# Billerica Drug Bust



## Boston Irish Lass (Feb 13, 2009)

Ok, I have a question about the charges on these men. A couple of them were charged with possession of ammunition, but no gun. Are they just walking around with bullets in the pocket to throw at people? Who would carry bullets but no gun? Am I misunderstanding this?

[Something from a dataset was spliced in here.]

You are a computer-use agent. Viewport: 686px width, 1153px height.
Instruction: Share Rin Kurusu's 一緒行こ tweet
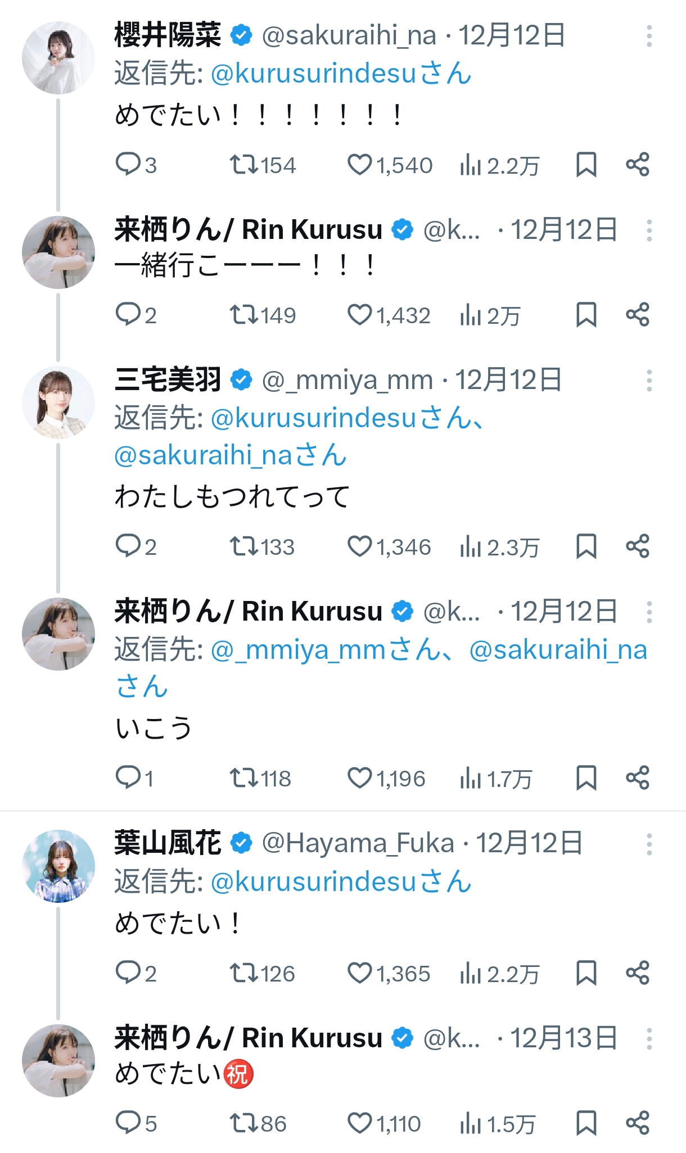point(638,315)
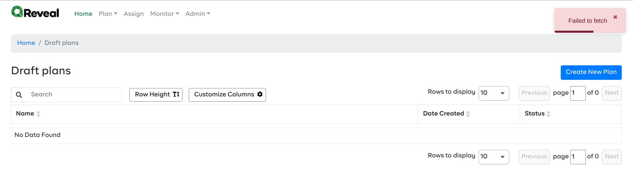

Arrests made in cocaine distribution operation - Billerica, MA - Billerica Minuteman

Billerica
with news from the Billerica Minuteman

*Arrests made in cocaine distribution operation*

*By Max Bowen and Chloe Gotsis/Staff Writers*

Billerica, Mass. - 
Seven individuals face drug trafficking charges following arrests made by local and federal officials.
Billerica and Tewksbury police, working with the Drug Enforcement Agency's (DEA) Cross Border Initiative, arrested seven men working with a large-scale cocaine operation, according to a press release issued by the Billerica Police Department's Criminal Division. Investigators seized over 180 grams of cocaine with an estimated street value of $10,000, and a quantity of oxycodone.
Sgt. Roy Frost said the bust is large-scale for Billerica, where smaller amounts are usually seized following an arrest. Frost said the department, with the help of both the Tewksbury police and the DEA was able to make a dent in the Kenmar Drive area's narcotics problem.
"We've had some complaints of drugs being sold in the [Kenmar Drive condominium complex] area," said Frost.
According to the release, Richard Cirrone, of 22 Kenmar Drive, Billerica was arrested and charged with receiving stolen property over $250, unlawful carrying of a firearm, conspiracy to violate the Controlled Substance Act, violation near a school or park and conspiracy to possess ammunition. Vincent Schuurman, of 74 Salem St., Wilmington, was arrested and charged with trafficking over 100 grams of a Class B drug, violation of drug laws near a school or park, conspiracy to violate the Control Substance Act, improper possession of ammunition and conspiracy to possess a firearm.
Anthony Dibona, of 3 Thorton Drive, Burlington, was arrested and charged with improper possession of ammunition. Nicholas Lativa of 26 Boylston St., of Lowell, arrested and charged with possession a Class B drug, conspiracy to violate the Controlled Substance Act and distribution of a Class B drug. Daniel Ortega, of 95 Beech St., Tewksbury, was arrested and charged with distribution Class B drug and conspiracy to violate the Controlled Substance Act.
Frost said the law enforcement officials believe Cirrone and Ortega were dealing to people in Billerica and the surrounding towns.
Walter Sullivan, of 71 10th Street, Tewksbury, and Robert Ganley, of 7 Gardner Way, Burlington, were both arrested and charged with improper possession of a ammunition and conspiracy to violate the Controlled Substance act.


----------



## Goose (Dec 1, 2004)

If you look at the charges (possession, conspiracy, etc) it looks like one of them had a gun. It looks like one of the others had ammunition. They conspired to possess what the other one had.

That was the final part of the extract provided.